Copy the material word for word, from the line containing "Click the Edinburg, PA 16116 address line" through the line containing "[x=225, y=34]", both ends included, and leave the pictures out.

## [EXERCISE INPUTS]

::::

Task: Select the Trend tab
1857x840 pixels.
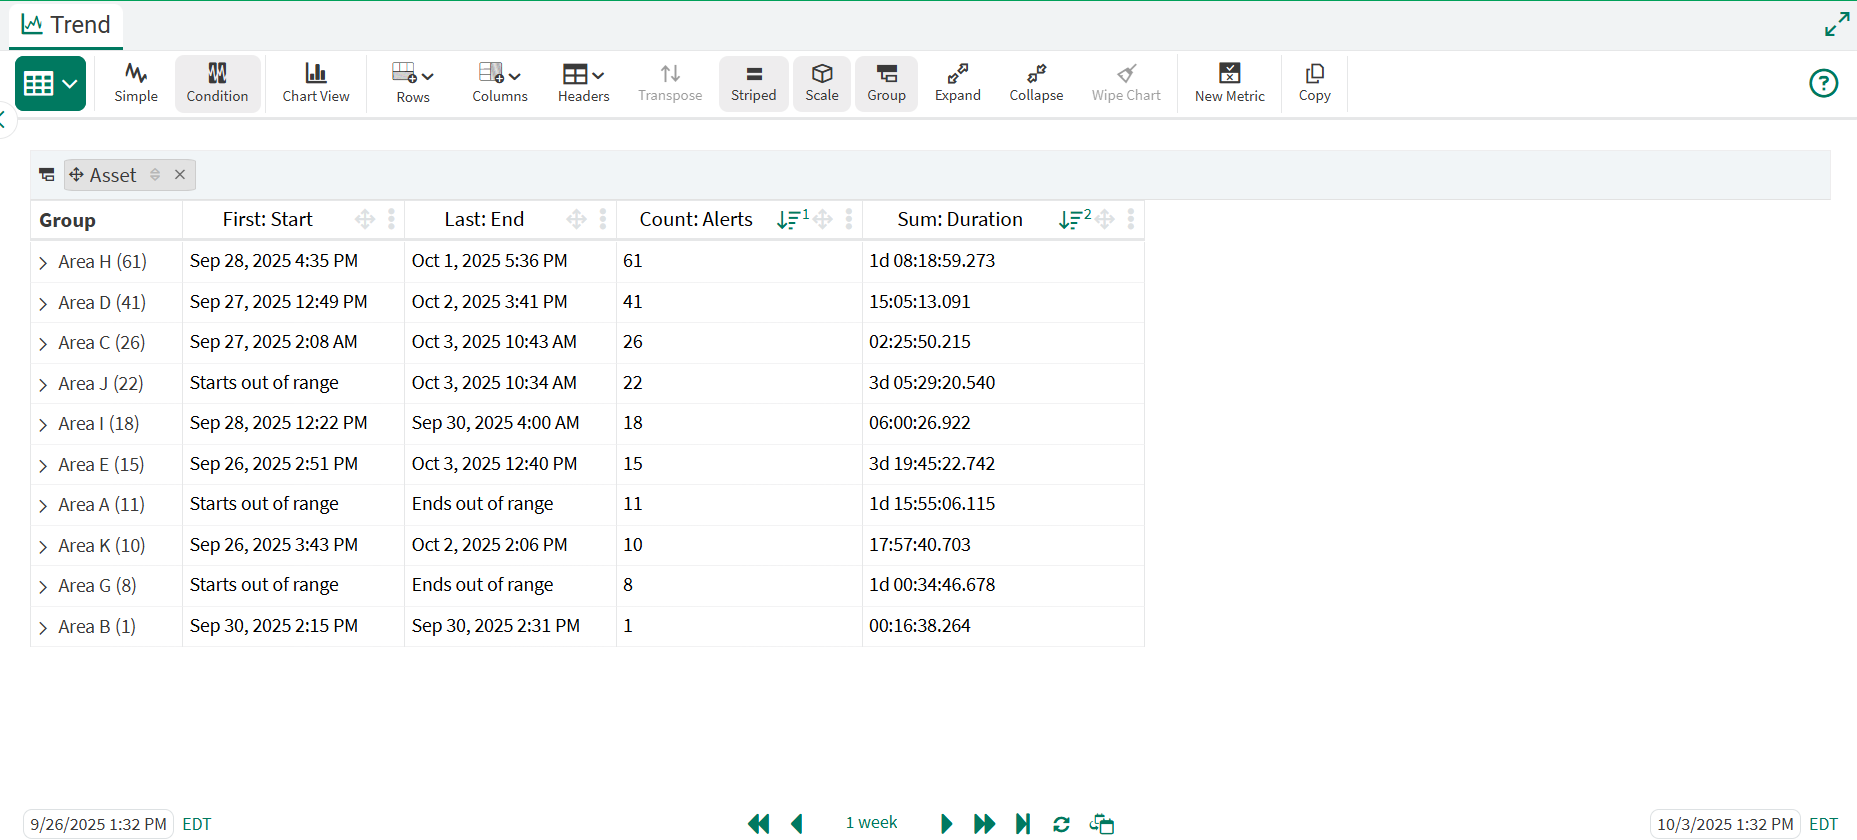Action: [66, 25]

::::

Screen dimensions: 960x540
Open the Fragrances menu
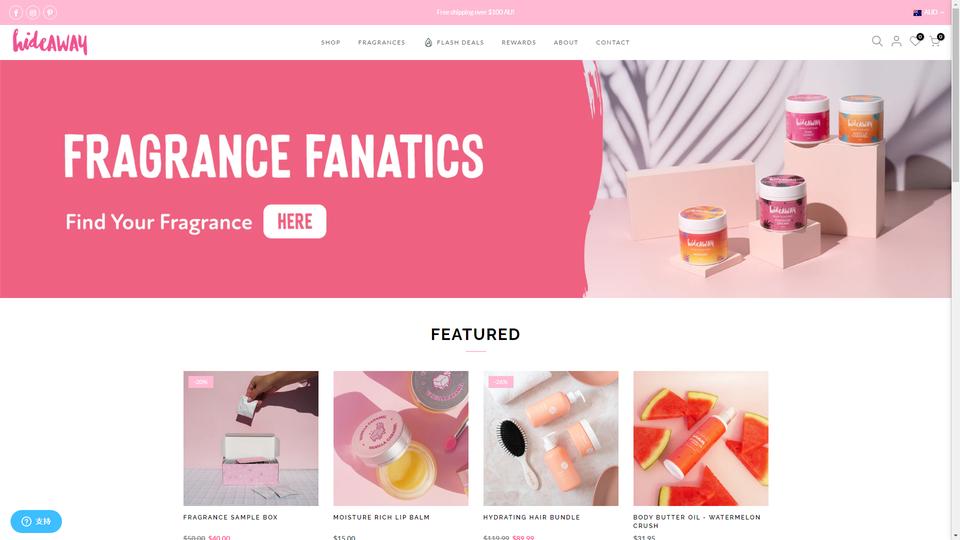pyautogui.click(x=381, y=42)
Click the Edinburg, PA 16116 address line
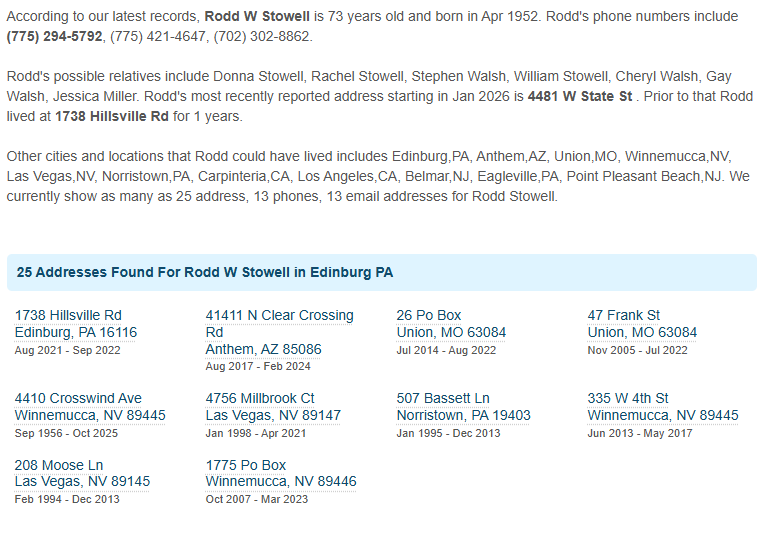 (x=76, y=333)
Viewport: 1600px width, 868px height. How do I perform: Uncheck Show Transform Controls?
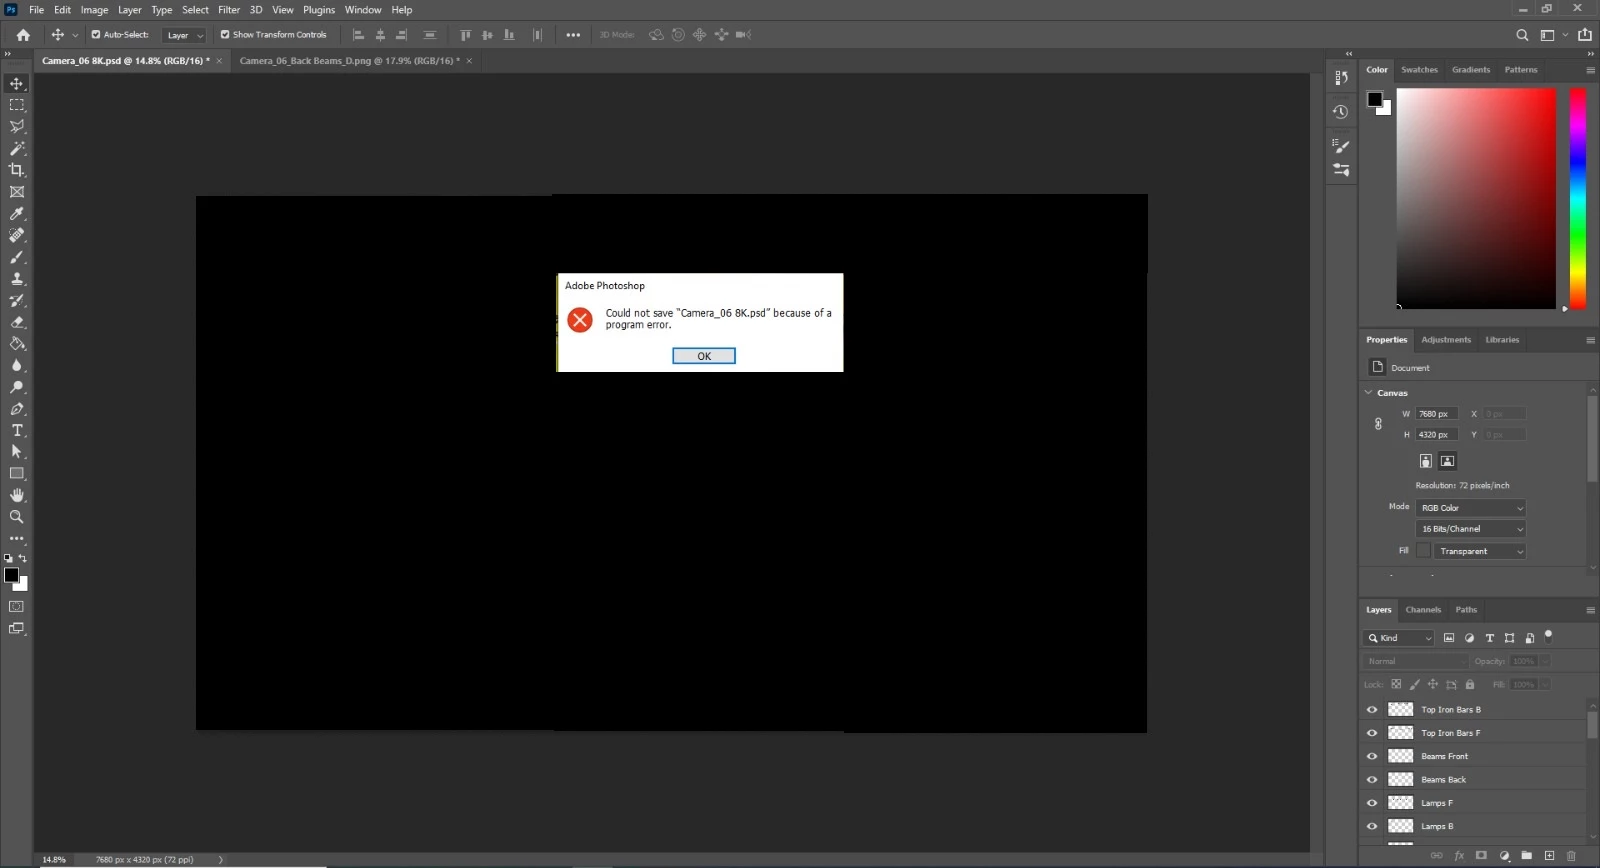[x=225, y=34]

::::

## [SOLVED EXERCISE]
Click the Edinburg, PA 16116 address line
 (x=76, y=333)
Viewport: 1600px width, 868px height. How do I perform: Uncheck Show Transform Controls?
[x=225, y=34]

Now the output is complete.